§ Activity
Reproduce the data below word for word, omitting the pictures.

(Beginning of Records supplied)

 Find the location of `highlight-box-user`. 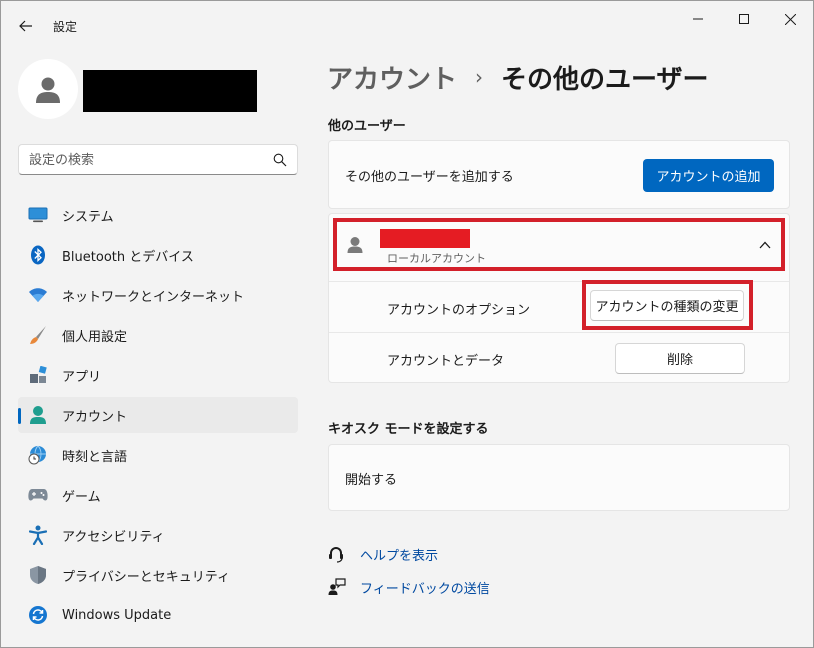

highlight-box-user is located at coordinates (559, 244).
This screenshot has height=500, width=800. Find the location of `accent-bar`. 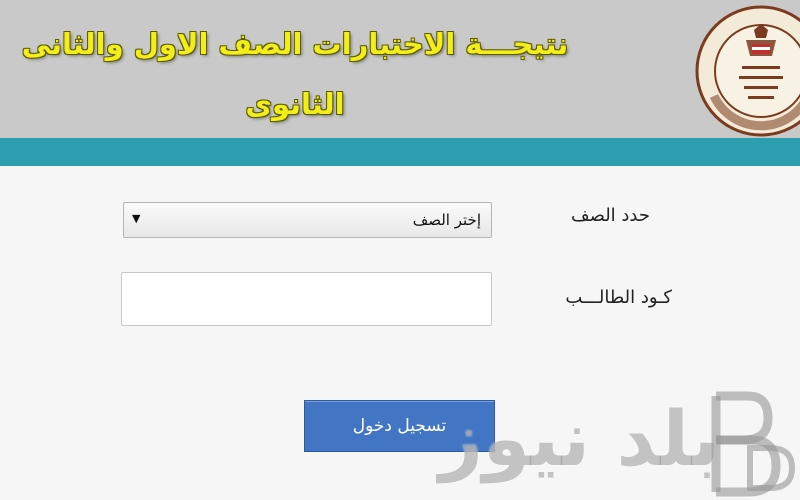

accent-bar is located at coordinates (400, 152).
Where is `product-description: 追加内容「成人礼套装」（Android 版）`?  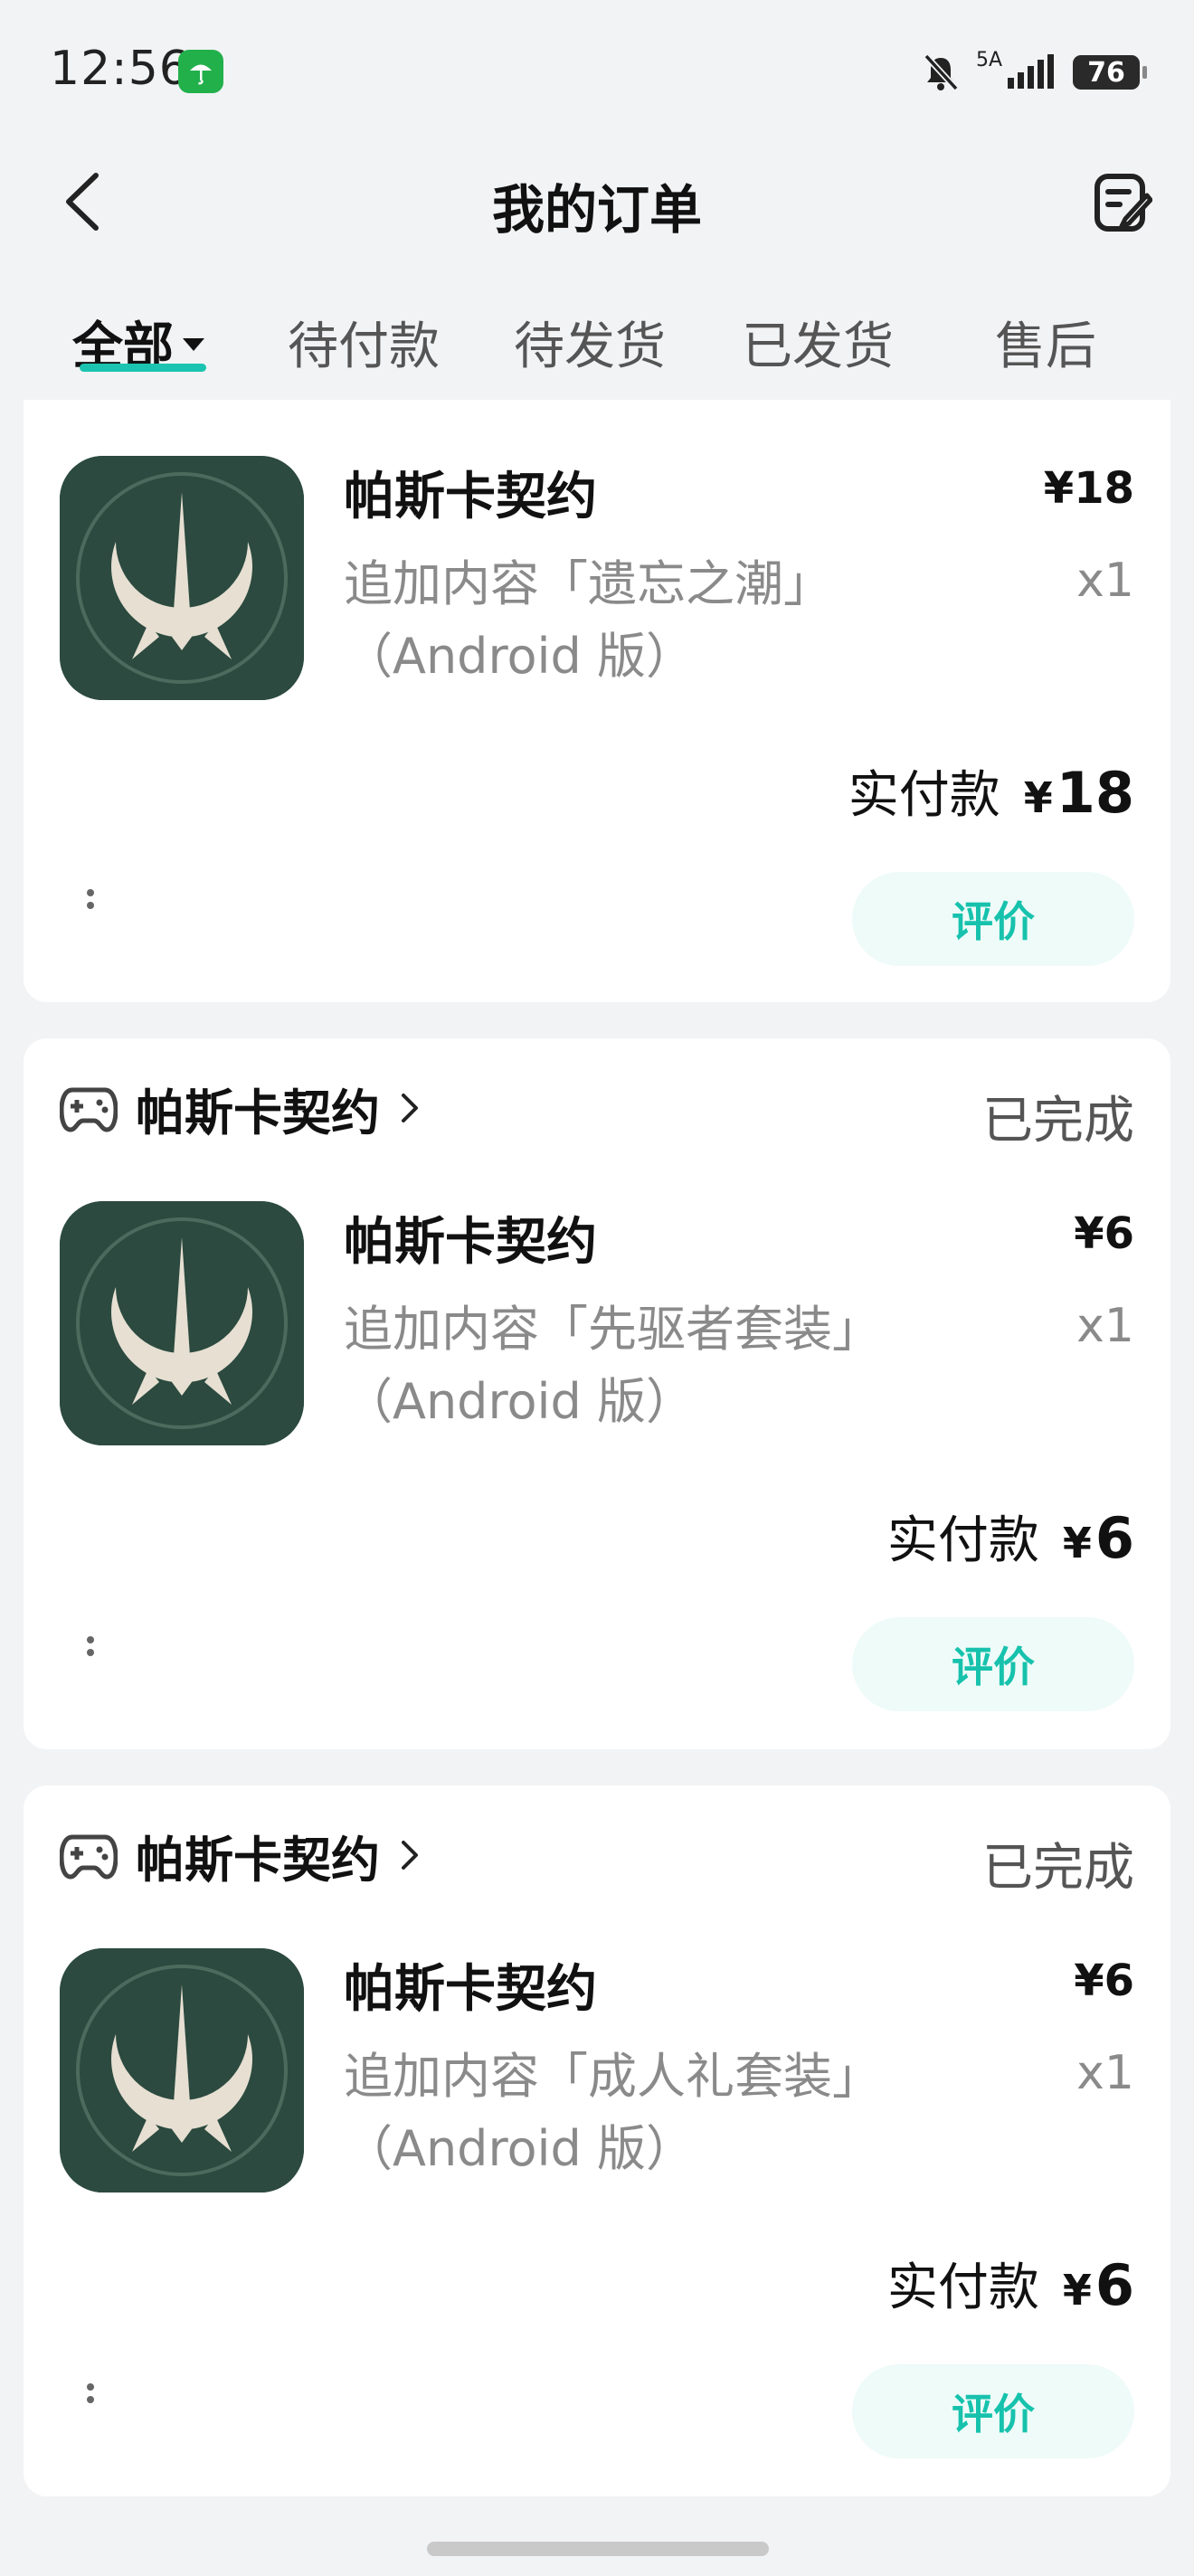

(End of Records supplied)

§ Exercise output
 Find the location of `highlight-box-user`. 

highlight-box-user is located at coordinates (559, 244).
This screenshot has height=500, width=800. Find the location of `accent-bar`. 

accent-bar is located at coordinates (400, 152).
Where is `product-description: 追加内容「成人礼套装」（Android 版）`?  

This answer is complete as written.